Thursday, July 17, 2008

The Gazette Reports that Property Tax Bills Bring Sticker Shock

The Gazette paper of July 16, on the front page, reports that interviews with Montgomery County citizens who have received their 2008 tax bills found that even though their community home values have decreased in recent months their tax bills have increased substantially. This is caused by the 3 year assessment cycle that may have evaluated their home in a previous year when home prices were much higher while their current home value has gone down and that is not reflected in their bill. Thus they must pay a substantial tax increase made much worse because the County has raised the current tax rate by more than 10% over the cap value. See the Gazette article here for a more detailed description of what is happening:
http://www.gazette.net/stories/071608/montnew181059_32357.shtml
Be aware that the worse is yet to come because it is estimated that next year's budget deficit may be $250 million and would have to be covered by yet again a real property tax increase unless the County takes actions to cut expenses. You may have read that the School system has requested an additional $5 million for added fuel costs for the school bus system. While the average citizen has been forced to economize in these difficult times the County Council has refused to do the same. By waving a 30% county union wage increase in our faces we have been left to absorb more taxes while these high paid union workers, many of whom do not even live in Montgomery County, go on their merry way to enjoy the largess we are providing them. At next election time we must show the present Council membership what we think of their extravagant use of our tax dollars. What do you think?

1 comments:

Thomas Hardman said...

I wonder what will happen when the assessed valuations actually catch up with the realities of the contemporary marketplace?
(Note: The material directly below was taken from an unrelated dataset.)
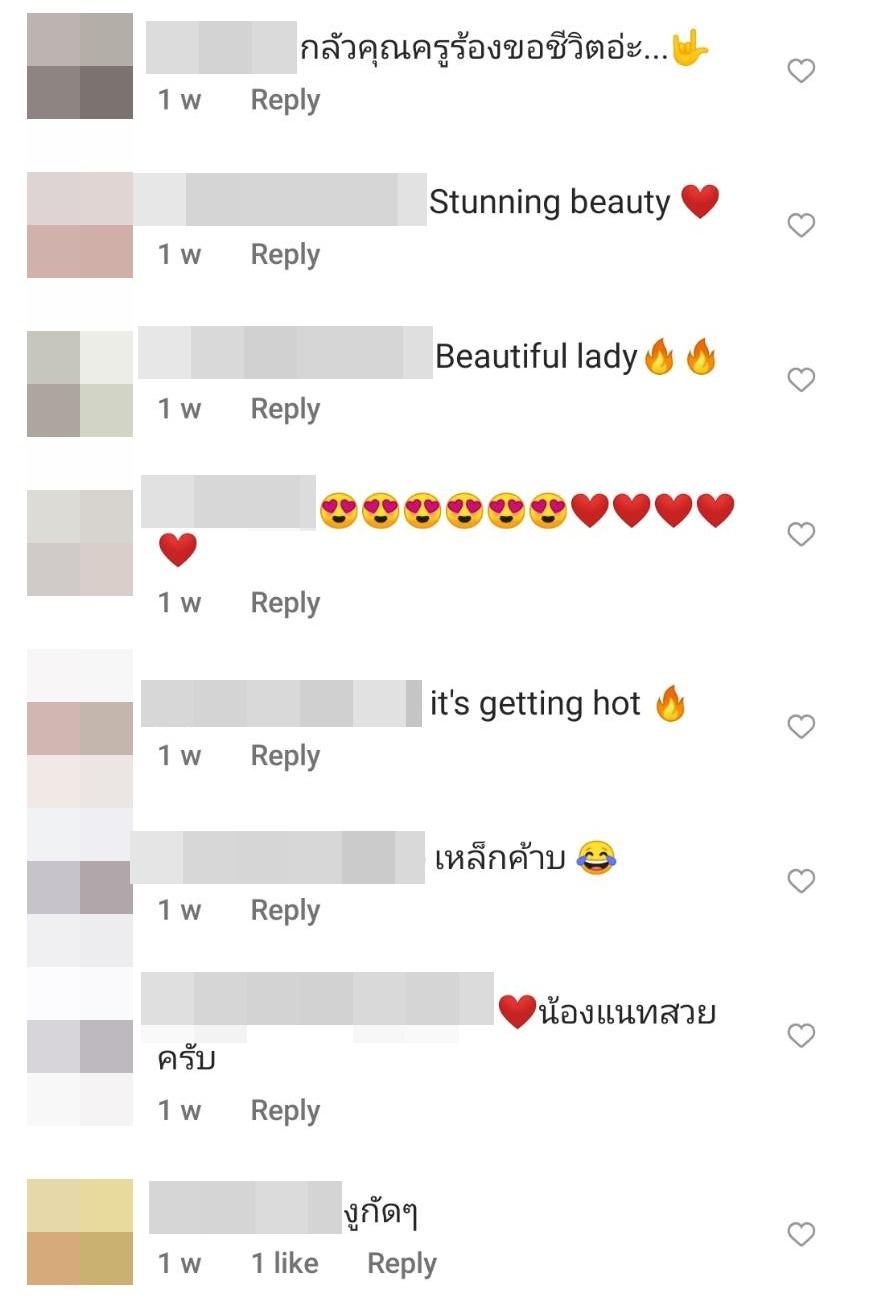Viewport: 869px width, 1298px height.
Task: Open avatar of 'Beautiful lady' commenter
Action: click(x=80, y=384)
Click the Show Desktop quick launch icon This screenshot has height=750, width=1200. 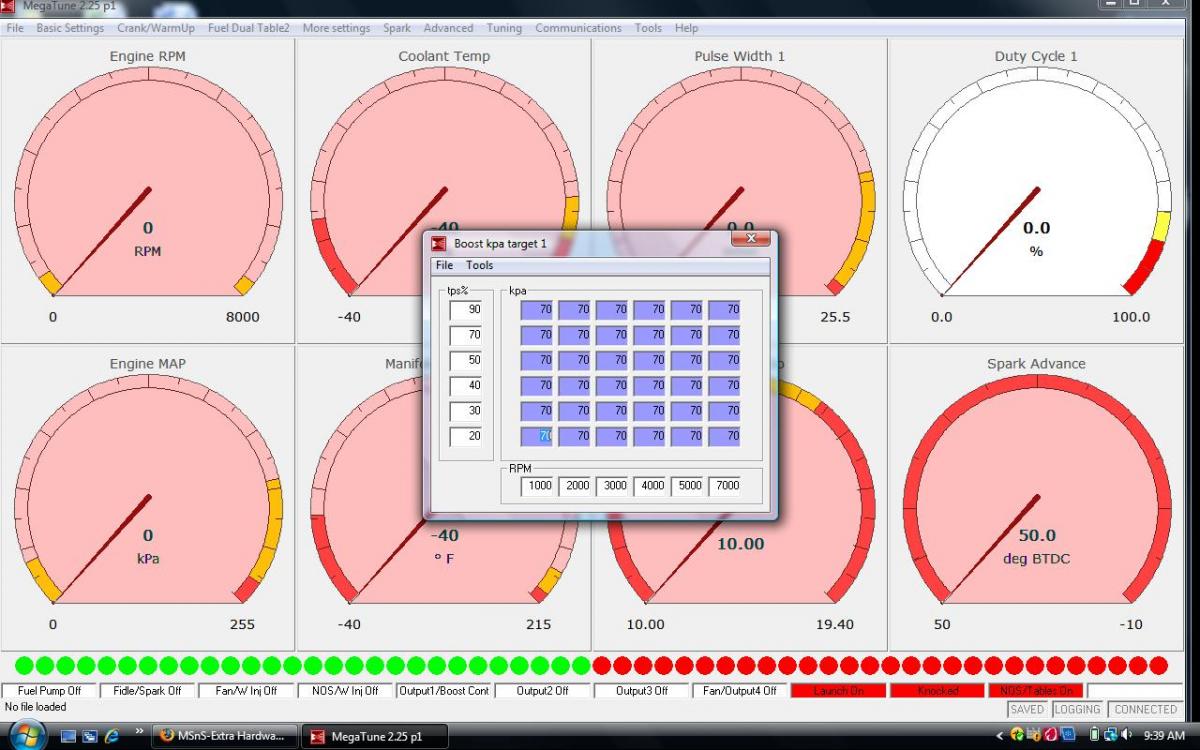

I also wonder if the people running projections for upcoming budgets are keeping in mind that even if they can currently play games with "float" -- "Float" is the time between when you deposit a check and when the account actually sees a transfer of funds -- someday the assessed values and the actual values will catch up with them.

Think of this as the end-game of a Ponzi Scheme, of "check kiting". Suddenly they're realize that they have to massively increase the property-tax rate. And all of this is going to be especially hard on retirees and the disabled persons who have fixed incomes. Even as inflation takes its toll, credit is drying up and the major resource of unmortgaged property is declining in value. Yet unless the County cuts expenses, it's going to have to raise property-tax rates.

So, the pressure will be increasing for programs to be scaled back. But I expect that the County won't reduce the workforce or pay them less or give out less extravigant raises. I expect they'll just stop patching the potholes and fixing up old sad school buildings.